For the past few weeks I’ve been on the lookout for wild garlic. Waiting for the leaves to unfurl and the promising scent to permeate the woodlands. On my last visit the leaves were too small, sparse along the banks of the stream. Best left to grow a little more until they blanketed the area in the dappled shade, fighting for space alongside dock leaves and clumps of three-cornered leek. It’s now coming into season and in full force, so keep an eye out for its wide waxy leaves, white flowers and distinctive garlic aroma. Always be sure what you are picking: rub the leaves together and smell them.

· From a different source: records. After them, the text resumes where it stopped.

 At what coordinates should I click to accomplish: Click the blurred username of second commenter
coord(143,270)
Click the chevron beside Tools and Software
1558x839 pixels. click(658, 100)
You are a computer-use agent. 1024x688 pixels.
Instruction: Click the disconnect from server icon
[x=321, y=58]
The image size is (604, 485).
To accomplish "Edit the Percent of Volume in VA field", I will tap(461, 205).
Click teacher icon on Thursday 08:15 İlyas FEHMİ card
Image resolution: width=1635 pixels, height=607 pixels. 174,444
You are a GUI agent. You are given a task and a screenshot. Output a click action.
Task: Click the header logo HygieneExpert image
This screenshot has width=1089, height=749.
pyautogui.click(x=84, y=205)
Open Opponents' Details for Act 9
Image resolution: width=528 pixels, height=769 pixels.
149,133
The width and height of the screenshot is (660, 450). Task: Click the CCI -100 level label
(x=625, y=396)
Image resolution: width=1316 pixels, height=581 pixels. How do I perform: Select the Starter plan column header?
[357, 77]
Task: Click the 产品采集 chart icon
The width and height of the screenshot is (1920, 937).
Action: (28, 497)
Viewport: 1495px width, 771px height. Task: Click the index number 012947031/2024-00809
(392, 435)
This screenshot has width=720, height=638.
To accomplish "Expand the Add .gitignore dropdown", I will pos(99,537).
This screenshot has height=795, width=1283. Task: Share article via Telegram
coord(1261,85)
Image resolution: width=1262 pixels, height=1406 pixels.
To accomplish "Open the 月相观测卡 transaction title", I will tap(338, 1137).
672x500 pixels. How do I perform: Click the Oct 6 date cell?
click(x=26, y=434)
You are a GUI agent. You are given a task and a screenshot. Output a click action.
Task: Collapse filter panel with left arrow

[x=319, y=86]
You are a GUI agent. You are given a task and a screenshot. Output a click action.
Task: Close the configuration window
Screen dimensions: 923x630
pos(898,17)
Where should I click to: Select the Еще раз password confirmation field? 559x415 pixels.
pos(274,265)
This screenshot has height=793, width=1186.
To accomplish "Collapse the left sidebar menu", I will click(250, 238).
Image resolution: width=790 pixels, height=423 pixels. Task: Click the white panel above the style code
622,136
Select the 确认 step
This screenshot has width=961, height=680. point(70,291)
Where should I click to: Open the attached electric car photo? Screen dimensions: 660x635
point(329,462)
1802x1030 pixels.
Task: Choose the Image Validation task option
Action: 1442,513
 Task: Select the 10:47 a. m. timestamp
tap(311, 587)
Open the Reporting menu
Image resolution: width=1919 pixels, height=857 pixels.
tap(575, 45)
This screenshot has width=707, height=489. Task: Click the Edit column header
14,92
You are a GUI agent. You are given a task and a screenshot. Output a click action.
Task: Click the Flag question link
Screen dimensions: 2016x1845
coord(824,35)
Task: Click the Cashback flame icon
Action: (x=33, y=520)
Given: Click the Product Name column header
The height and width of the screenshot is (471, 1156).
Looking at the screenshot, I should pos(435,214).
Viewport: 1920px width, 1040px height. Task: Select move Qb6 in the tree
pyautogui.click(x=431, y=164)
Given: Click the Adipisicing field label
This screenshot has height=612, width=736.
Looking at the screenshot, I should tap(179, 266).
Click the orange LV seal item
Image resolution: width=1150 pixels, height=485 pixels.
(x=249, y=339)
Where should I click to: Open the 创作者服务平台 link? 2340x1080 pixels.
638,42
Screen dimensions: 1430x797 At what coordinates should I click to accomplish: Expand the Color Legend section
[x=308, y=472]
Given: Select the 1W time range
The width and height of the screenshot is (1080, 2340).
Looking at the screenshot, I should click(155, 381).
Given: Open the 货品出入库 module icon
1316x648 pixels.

There’s something special about foraging, picking wild food and making something delicious from it. I always feel more connected to the seasons, at one with nature, all thanks to some green leaves.

Burrata is another seasonal speciality. When you see it, snap it up. I bought Macroom buffalo burrata from Olives West Cork via Neighbourfood Food here in Cobh. Seek out Irish-made burrata, if possible, for guaranteed freshness. You’ll find it in some larger supermarkets at the cheese counter or in speciality delis and Italian shops. Essentially it’s made from mozzarella and cream. The scraps of cheese curds and fresh cream are all gathered together and used to fill a pouch of stretched curd. It’s then gathered at the top and twisted to seal. It’s rich and luxurious, best eaten fresh and simply, with a drizzle of good oil and crusty bread.

The next best thing to burrata here would be a really good-quality, fresh mozzarella or labneh cheese to dollop on top. I’ve used toasted soda bread here for an Irish twist. Make your own or buy a good-quality soda bread. The texture is fantastic with the creamy cheese. Wild garlic pesto brings a bright flavour. (Of course, you can use a regular basil pesto instead.)


This wild-garlic pesto is delicious stirred through pasta, drizzled over freshly baked pizzas or mixed with mayonnaise and slathered over roast chicken for the most perfect sandwich. Pour a thick layer of oil over the top of the pesto to seal it from air if you’re not planning on using it right away.

Recipe: Soda bread toasts with wild garlic pesto, burrata and smoked salmon

Lilly’s Kitchen Tips

1. Smoked trout is a really sustainable fish option and so delicious. I love smoked rainbow trout from Goastbridge, Kilkenny.

2. Use a salad spinner to wash and dry foraged greens. Treat as you would salad leaves.

3. When making pesto, use toasted seeds such as sunflower or pumpkin in place of more expensive pine nuts.